The other thing Easton really likes about Breeze is that it is "tremendously flexible," she says. "You can design the virtual space so that you can create different environments within a Breeze 'room,' she explains. "So I can go from a presentation mode, to a discussion mode, to a collaboration mode, to an assessment mode by simply changing the look and feel, but I never have to have the students leave that Breeze room. I click a button and the whole screen changes, and it allows me to create a whole different environment that allows me to reach the learning objectives I want to reach."

Easton says that Breeze is used for at least one component in almost every learning center project her company builds. Breeze's flexibility empowers her to be able to provide clients/learners with both synchronous (live, real-time) and asynchronous (on-demand, self-paced) learning experiences.

Such a mix is essential, she says. "Sometimes it's better to be able to offer things in such a way that people can pick and choose what they want and what they don't want. And Breeze gives you the capability of not only having a live session (that's one layer) but also of archiving that session and using it as another layer of a layered learning experience."

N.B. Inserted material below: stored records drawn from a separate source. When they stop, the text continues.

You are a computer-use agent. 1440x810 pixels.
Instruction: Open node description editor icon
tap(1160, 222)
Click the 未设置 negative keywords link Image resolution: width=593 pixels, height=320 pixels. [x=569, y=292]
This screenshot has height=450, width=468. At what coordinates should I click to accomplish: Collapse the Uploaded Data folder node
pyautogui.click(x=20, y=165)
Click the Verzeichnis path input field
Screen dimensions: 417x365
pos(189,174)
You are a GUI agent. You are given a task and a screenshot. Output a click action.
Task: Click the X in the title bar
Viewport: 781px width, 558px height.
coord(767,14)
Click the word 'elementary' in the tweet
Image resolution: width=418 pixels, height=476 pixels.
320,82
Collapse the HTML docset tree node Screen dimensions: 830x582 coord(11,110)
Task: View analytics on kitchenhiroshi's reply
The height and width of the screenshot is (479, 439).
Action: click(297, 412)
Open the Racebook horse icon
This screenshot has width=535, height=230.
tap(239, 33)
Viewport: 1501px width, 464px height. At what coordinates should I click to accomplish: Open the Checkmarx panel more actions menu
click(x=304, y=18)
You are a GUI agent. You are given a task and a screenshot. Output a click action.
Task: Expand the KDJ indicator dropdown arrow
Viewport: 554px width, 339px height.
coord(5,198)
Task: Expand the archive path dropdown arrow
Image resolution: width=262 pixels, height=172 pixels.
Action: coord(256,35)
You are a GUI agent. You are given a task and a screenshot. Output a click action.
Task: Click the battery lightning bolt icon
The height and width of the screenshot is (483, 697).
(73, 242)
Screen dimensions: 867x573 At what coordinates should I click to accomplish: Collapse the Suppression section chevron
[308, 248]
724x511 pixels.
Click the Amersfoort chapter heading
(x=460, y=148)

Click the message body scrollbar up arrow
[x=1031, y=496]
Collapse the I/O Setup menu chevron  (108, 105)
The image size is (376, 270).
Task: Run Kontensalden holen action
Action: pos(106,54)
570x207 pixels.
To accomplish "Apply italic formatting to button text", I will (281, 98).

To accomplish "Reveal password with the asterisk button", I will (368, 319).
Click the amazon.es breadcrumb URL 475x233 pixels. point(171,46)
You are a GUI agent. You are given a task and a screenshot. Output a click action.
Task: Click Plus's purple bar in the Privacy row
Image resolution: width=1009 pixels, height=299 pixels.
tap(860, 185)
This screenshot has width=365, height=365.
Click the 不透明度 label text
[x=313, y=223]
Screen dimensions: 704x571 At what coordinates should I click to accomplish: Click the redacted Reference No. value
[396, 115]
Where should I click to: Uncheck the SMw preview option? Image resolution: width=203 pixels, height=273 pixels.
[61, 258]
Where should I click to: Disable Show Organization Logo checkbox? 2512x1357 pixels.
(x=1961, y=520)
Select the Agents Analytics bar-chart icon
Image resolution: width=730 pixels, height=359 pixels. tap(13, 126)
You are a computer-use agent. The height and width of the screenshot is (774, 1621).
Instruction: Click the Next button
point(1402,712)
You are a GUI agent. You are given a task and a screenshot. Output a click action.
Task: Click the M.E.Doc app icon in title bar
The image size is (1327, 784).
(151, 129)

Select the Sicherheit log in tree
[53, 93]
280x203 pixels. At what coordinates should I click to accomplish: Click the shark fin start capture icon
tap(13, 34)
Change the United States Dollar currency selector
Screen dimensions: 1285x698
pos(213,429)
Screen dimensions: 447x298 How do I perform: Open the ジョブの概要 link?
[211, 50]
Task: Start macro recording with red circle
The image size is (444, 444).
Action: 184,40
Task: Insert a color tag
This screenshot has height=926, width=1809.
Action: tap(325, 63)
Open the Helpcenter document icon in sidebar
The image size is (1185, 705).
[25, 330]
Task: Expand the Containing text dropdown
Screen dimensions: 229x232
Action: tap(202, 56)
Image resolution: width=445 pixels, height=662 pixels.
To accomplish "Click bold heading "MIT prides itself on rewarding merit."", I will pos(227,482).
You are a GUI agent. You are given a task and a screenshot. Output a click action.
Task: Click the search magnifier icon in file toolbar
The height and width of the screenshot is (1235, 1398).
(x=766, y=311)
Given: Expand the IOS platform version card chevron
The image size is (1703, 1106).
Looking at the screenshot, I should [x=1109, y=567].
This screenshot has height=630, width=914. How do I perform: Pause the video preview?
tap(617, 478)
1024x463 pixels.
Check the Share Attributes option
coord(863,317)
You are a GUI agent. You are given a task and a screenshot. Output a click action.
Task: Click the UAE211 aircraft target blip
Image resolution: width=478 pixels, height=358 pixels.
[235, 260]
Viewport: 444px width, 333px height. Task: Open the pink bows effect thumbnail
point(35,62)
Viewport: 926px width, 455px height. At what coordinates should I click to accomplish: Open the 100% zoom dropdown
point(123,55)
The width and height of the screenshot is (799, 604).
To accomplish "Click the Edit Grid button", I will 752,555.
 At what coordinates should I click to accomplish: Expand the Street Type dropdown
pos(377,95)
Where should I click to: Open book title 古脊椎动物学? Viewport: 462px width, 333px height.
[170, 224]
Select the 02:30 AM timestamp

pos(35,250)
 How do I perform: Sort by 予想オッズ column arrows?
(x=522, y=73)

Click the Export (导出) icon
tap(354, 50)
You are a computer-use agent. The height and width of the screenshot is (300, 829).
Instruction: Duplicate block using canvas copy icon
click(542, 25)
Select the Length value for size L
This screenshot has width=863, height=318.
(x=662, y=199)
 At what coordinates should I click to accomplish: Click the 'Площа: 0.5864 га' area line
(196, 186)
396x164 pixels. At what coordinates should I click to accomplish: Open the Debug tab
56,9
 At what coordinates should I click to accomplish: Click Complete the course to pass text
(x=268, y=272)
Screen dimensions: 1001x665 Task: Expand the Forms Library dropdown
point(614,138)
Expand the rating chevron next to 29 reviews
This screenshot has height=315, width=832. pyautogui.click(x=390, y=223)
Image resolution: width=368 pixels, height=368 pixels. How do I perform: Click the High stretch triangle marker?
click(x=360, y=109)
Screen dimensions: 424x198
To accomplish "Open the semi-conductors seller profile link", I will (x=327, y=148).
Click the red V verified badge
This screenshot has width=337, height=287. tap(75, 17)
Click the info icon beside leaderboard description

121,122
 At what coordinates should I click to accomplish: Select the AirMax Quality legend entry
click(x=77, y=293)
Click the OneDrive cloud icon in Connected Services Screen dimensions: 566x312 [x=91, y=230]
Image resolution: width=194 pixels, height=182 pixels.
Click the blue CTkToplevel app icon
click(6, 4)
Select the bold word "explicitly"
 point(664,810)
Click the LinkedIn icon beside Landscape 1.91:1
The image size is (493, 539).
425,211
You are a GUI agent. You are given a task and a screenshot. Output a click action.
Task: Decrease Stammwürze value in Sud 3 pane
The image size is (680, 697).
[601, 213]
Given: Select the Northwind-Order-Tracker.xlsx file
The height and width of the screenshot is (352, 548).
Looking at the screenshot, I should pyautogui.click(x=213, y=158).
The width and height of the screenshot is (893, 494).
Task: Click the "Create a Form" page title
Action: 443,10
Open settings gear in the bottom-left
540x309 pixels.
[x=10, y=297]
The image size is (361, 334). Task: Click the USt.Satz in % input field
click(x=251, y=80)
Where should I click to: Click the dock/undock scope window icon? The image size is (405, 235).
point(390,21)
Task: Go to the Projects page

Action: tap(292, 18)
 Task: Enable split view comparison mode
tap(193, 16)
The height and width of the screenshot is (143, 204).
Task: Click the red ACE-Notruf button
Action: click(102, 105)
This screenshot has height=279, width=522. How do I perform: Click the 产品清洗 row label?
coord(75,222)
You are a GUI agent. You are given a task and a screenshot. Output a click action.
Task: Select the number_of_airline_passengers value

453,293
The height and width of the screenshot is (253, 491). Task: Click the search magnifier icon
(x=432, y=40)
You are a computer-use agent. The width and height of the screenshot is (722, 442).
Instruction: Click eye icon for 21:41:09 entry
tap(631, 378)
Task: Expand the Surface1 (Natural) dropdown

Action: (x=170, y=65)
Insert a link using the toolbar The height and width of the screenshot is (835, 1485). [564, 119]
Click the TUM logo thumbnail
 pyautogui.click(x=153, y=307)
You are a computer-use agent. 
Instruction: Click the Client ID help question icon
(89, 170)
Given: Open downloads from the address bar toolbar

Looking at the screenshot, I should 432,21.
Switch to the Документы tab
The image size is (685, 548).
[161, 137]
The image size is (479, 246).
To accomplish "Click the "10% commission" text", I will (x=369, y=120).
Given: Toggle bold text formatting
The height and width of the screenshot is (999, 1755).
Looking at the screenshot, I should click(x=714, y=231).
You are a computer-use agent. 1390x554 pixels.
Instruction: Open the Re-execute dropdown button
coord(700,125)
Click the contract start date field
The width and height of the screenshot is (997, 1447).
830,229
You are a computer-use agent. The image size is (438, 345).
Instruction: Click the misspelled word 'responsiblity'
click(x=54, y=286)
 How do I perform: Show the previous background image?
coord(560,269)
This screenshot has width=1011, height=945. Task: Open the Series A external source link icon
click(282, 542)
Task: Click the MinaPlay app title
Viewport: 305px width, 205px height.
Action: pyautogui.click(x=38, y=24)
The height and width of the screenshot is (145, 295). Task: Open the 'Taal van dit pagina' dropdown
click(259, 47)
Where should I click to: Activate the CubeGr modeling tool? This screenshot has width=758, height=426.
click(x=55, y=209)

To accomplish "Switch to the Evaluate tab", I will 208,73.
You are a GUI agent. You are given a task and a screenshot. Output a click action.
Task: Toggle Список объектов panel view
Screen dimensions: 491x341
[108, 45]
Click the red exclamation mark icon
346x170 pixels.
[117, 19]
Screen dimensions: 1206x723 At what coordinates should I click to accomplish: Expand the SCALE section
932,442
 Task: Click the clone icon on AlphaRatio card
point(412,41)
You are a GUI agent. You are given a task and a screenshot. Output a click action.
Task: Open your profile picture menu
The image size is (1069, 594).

And so while ULiveandLearn has done a lot of live Webcasts for clients, the company is always trying to make their clients see learning as being multi-layered. "As we design a program with a client we encourage them to think about (various different delivery methods). How can you take the experience of a live meeting and extend it beyond that one instance? How can you take that streaming media and have it become a value component of a layered learning experience?" says Easton. "We tell them, you can save and archive that live session, and then it can become part of a new program or part of an electronic learning library."